Main content area

Combined use of brassica carinata seed meal, thyme oil and a bacillus amyloliquefaciens strain for controlling three soil-borne fungal plant diseases

Pane, C., Villecco, D., Zaccardelli, M.
Journal of plant pathology 2017 v.99 no.1 pp. 77-84
Bacillus amyloliquefaciens, Brassica carinata, Fusarium oxysporum f. sp. lycopersici, Sclerotinia minor, Thanatephorus cucumeris, antifungal properties, beans, biological control, dose response, essential oil crops, essential oils, fungicides, lettuce, oils, plant pathogens, thyme, tomatoes
The effectiveness of non-chemical control methods is a critical point of the research about the development of alternatives to banned and/or unsustainable fungicides. In order to extend the magnitude and/or the spectrum of the control ability of each component, the combination of different tools has been proposed. In this work, glucosinolate-containing Brassica carinata seed meal, combined with essential oils from different aromatic plants and the antagonistic bacteria Bacillus amyloliquefaciens strain 17S, was assayed for the control of the soil-borne phytopathogens Fusarium oxysporum f. sp. lycopersici, Rhizoctonia solani and Sclerotinia minor. Seed meal and essential oils showed significant dose-dependent antifungal effects towards all three pathogens, being able to completely inhibit growth at the highest concentration tested.

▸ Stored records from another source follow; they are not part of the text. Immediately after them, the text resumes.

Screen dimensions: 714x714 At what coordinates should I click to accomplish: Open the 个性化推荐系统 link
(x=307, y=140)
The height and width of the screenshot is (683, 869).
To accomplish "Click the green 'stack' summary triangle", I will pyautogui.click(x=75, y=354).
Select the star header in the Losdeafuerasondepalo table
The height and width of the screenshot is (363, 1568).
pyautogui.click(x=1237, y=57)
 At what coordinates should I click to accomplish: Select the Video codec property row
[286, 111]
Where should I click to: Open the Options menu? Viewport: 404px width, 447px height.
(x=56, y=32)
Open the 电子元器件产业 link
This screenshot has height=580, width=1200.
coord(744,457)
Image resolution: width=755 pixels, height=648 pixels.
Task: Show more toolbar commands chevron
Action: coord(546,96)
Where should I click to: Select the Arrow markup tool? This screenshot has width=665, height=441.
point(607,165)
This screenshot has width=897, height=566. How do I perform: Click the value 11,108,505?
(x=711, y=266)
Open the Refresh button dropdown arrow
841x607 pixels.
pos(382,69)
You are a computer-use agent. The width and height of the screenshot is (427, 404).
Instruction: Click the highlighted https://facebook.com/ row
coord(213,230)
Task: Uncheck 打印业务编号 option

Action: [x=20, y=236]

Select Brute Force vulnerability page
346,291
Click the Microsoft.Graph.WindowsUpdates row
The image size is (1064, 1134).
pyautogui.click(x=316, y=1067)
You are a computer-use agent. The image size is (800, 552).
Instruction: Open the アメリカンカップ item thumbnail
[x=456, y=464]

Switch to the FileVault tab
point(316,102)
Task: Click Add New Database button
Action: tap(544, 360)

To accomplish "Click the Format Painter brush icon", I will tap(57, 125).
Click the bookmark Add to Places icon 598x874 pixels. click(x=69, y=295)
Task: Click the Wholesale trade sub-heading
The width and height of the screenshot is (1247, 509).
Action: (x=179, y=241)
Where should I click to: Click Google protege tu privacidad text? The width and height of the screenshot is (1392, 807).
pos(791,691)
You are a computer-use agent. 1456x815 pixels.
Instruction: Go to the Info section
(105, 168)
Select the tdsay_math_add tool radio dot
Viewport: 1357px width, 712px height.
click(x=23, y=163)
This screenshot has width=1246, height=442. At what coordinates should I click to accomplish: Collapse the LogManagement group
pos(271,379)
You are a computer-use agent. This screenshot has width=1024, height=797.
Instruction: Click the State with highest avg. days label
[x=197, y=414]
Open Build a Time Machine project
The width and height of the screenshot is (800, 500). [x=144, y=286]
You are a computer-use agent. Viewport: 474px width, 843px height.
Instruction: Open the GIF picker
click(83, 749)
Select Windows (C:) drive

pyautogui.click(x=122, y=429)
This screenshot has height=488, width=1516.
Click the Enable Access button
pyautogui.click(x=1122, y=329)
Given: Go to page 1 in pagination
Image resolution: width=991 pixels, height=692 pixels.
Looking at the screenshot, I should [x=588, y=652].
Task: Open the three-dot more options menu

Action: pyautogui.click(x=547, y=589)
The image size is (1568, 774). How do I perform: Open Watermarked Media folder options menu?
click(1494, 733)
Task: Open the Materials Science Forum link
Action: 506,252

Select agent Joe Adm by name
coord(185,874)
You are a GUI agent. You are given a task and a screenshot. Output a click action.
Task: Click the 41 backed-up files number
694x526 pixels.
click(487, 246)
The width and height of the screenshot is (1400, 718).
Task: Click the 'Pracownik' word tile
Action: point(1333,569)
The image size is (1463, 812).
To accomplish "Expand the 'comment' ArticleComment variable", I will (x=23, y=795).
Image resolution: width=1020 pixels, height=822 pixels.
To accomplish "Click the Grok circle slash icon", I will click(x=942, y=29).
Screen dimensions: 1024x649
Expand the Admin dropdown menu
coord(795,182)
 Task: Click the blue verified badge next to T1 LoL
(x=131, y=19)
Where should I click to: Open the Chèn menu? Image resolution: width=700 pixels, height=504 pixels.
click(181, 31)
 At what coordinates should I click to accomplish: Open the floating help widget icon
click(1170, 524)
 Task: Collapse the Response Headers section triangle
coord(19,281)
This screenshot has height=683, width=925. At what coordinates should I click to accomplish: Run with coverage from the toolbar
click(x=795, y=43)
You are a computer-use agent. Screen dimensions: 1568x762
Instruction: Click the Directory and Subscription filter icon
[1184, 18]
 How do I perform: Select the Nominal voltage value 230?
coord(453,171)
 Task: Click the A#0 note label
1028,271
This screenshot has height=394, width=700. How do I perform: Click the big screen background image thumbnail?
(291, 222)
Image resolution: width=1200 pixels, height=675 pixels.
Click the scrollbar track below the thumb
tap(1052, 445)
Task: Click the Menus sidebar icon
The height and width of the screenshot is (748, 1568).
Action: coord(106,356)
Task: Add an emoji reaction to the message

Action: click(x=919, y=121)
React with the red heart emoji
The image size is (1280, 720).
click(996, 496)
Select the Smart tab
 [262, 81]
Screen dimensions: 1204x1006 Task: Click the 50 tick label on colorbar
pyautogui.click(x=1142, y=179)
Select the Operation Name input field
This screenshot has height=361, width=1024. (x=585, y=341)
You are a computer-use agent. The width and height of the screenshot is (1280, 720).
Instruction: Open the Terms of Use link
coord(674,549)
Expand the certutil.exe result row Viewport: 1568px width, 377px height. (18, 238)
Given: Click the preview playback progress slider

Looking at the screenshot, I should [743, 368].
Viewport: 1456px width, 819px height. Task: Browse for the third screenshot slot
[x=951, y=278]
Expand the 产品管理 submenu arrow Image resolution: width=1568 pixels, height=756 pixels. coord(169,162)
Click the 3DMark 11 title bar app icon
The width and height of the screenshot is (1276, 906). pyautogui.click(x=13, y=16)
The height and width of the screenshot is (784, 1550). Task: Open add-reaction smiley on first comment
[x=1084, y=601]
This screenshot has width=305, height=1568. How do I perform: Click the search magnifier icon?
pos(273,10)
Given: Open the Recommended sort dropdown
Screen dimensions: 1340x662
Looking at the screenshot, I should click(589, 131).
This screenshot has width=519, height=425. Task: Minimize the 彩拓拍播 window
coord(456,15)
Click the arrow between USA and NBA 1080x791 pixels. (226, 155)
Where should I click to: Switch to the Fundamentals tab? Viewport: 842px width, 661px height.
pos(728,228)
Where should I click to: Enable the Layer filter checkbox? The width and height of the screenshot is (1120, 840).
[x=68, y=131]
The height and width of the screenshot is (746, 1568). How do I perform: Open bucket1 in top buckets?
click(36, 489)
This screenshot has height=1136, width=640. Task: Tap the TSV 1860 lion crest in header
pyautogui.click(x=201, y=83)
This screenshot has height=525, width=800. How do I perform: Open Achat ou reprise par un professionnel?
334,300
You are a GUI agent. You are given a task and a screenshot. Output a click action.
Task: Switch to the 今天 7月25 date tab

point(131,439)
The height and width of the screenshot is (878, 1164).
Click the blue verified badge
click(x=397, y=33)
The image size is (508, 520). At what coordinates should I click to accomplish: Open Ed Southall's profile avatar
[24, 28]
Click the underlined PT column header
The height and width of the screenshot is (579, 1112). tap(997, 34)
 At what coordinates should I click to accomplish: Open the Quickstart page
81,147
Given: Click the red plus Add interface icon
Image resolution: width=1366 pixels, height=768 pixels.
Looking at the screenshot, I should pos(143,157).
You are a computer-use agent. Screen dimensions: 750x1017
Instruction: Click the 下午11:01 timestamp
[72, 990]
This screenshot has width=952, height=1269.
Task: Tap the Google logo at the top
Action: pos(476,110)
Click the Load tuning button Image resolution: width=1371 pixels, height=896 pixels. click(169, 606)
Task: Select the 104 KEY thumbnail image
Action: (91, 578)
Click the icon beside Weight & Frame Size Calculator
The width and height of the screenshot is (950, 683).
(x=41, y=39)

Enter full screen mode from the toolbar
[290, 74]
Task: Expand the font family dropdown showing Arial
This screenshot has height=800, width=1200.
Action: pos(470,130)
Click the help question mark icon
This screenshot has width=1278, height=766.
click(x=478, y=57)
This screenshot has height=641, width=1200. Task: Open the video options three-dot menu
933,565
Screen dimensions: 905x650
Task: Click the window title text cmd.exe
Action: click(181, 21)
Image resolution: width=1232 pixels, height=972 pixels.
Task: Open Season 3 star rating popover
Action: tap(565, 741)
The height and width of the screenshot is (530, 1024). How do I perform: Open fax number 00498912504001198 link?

Moreover, the combination of meal and thyme oil enhanced in vitro antagonistic activity of the B. amyloliquefaciens strain by 37%, on average. The use of these three components in planta experiments revealed that the three-combined treatments proved, in general, high level of biocontrol ability (around 80%), but not better than the treatments on their own in reducing disease levels on Fusarium oxysporum f. sp. lycopersici/tomato and Sclerotinia minor/lettuce pathosystems, except for Rhizoctonia solani on bean.